The viscous coupling unit has one group of outer plates (case plates) which is combined with two groups of inner plates (hub plates). One group of the inner plates is connected to the left drive shaft while the other group is connected to the right drive shaft.

1. Case (carrier)
2. Hub plate
3. Hypoid ring gear
4. Hub shaft (inner shaft)
5. Dog clutch
6. Hypoid drive pinion
7. Case plate

This differential firstly operates as a limited-slip center differential. When there is a difference in the rotation speed between front and rear wheels, the viscous coupling will stiffen to limit the speed difference to increase.
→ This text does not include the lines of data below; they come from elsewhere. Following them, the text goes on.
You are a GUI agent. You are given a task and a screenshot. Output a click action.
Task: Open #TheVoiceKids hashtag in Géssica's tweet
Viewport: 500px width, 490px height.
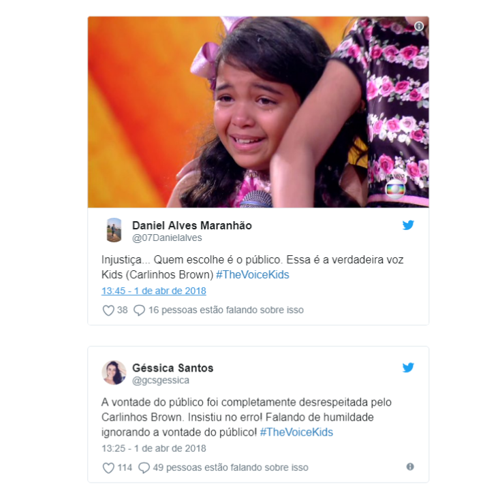pyautogui.click(x=296, y=432)
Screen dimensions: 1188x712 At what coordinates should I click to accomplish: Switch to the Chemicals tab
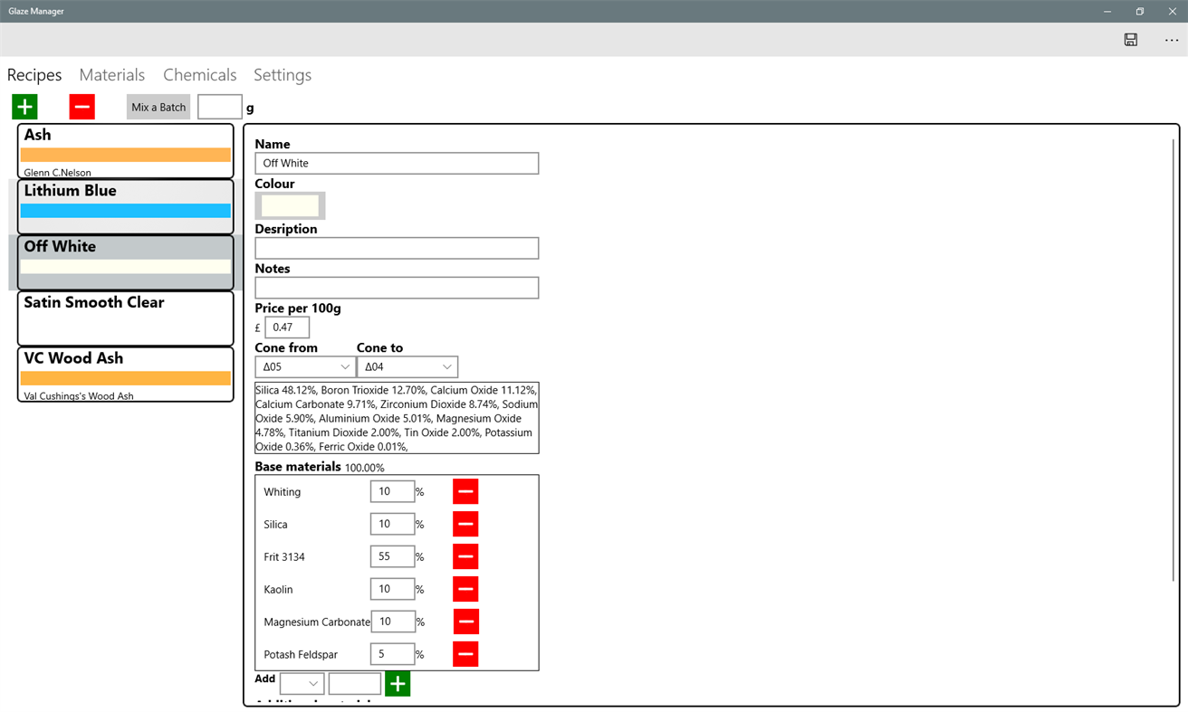[x=199, y=74]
Drive torque will be transferred to the rear wheels through the viscous coupling. The vehicle will switch to 4WD mode.

In 4WD mode, the differential also operates as a limited-slip rear differential. Since each of the left and right drive shafts is fitted with its own independent set of inner plates, speed differences between left and right wheels can be accounted for and drive torque can be transferred smoothly.
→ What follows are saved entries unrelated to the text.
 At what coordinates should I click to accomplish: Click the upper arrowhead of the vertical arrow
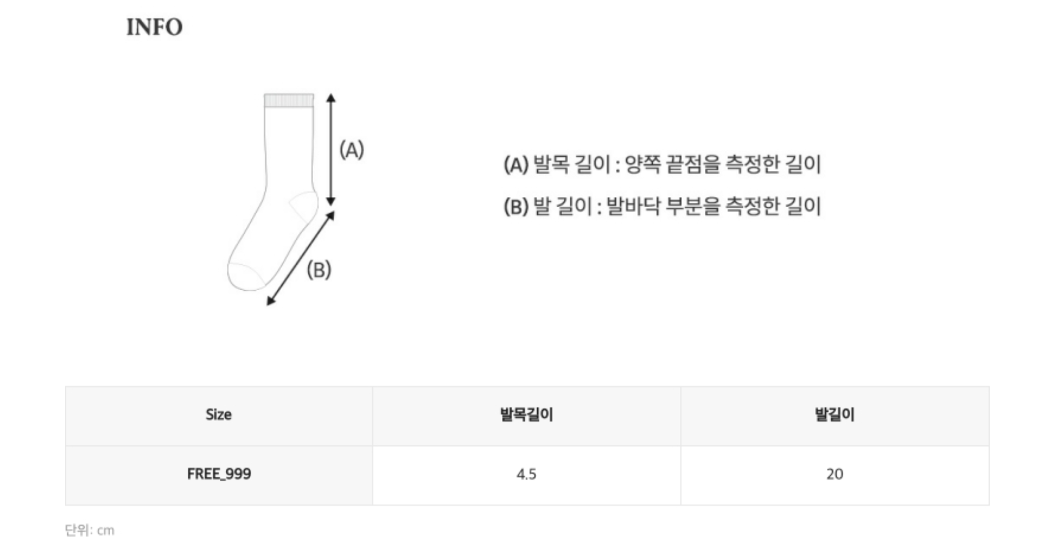click(331, 98)
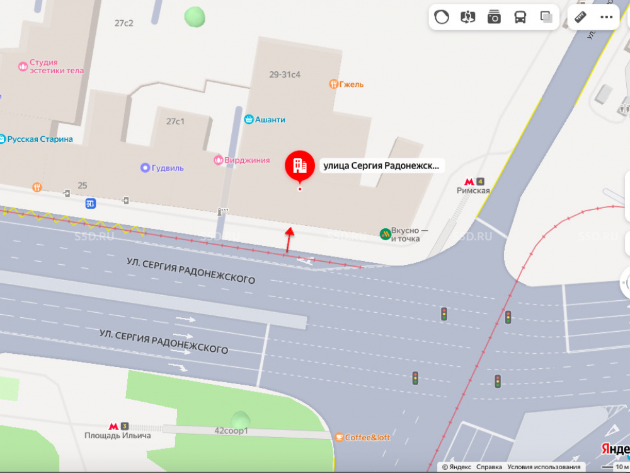Screen dimensions: 630x473
Task: Show moving public transport with bus icon
Action: (520, 17)
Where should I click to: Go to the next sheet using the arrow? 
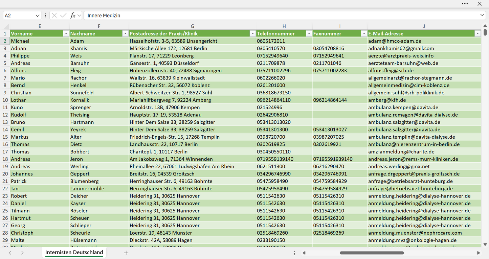(22, 253)
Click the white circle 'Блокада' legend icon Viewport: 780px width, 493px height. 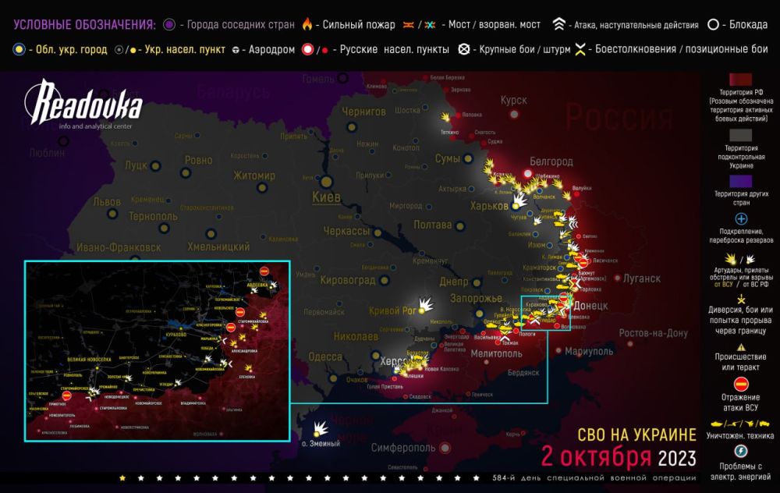(713, 25)
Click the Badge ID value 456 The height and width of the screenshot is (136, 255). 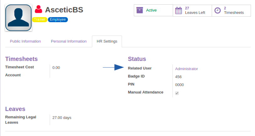(178, 77)
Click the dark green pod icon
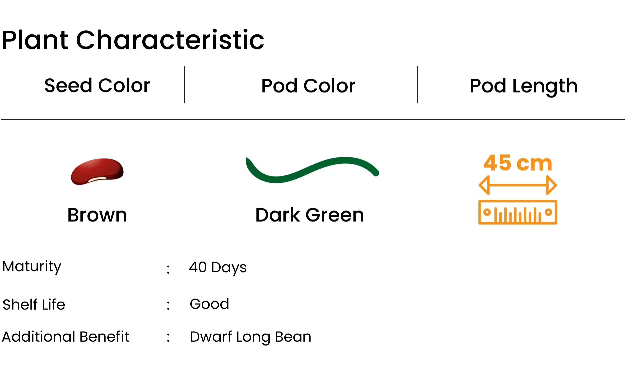 312,170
The rear differential case is fitted with a dog clutch and a solenoid. The ABS control unit activates the solenoid to disengage the dog clutch when the ABS operates.

1. Dog clutch
2. Solenoid
3. Shift rod
4. Shift fork
5. Sleeve

 4WD Temporary Disengagement

A 4WD system may present difficulties in some situations when towing the vehicle or performing inspection or maintenance. For this reason, vehicles equipped with a viscous coupling type 4WD system (with or without ABS) are also provided with a device which can be used to disengage the power transfer link to the rear wheels. In this condition, the vehicle will be similar to a front wheel drive vehicle. This temporary disengagement function will be useful in the following situations:

• When a speedometer tester, a brake tester, or a chassis dynamo is being used.
• When drive torque is directed to raised-up front wheels while the rear wheels are still in contact with the ground (ex. when an on-the-car wheel balancer is being used).
• When the vehicle is being towed with one set of wheels (front or rear) mounted on a dolly and the other set of wheels in contact with the ground.

In any of these or other similar situations, failure to disengage the link to the rear wheels will result in possible operation of the 4WD system. Should this happen, the vehicle may suddenly move from its stable condition, resulting in a highly dangerous situation.

CAUTION: The 4WD system with Dual Pump System (DPS) is not provided with a disengagement function.

Viscous Coupling Type 4WD System

Use the 2WD/4WD select sleeve which is located inside the transfer to disengage the transfer driven gear and the transfer distance collar. Doing so will ensure that drive torque cannot be transferred beyond the propeller shaft.

CAUTION:

This procedure is to be performed with the engine off.

Loosen the lock bolt on the top of the transfer case and slide the 2WD/4WD select rod to the 2WD position. Then retighten the lock bolt to complete the switching procedure.

NOTE:

The vehicle must always be returned to the 4WD condition when service work has been completed. Also, the lock bolt must be securely tightened.

Viscous Coupling Type 4WD System with ABS

By securing the differential case’s dog clutch in the 2WD position, you will ensure that drive torque cannot be transferred beyond the rear differential.

CAUTION:

This procedure is to be performed with the engine off.

Loosen the lock bolt A located on the side of the differential case and move the plate C. Turn the (orange) selection bolt B so that its alignment marker is moved from position A4" to position A2". Then replace the plate C in its original position and re-tighten the lock bolt A.

Fixing torque: 1.4 - 1.9 kg-m

NOTE:

• If the engine is started after the above disengagement procedures have been performed, the rear differential clutch warning lamp will turn on. This is normal, however, and does not indicate that a failure has occurred
• The vehicle must always be returned to the 4WD condition when service work has been completed, and the lock bolt must be securely tightened. If the engine has been started in this condition, turn it off and remove the engine compartment’s ABS B2 fuse for a period of at least 3 seconds so that the flashing of the ABS control unit’s self-diagnosis lamp can be halted.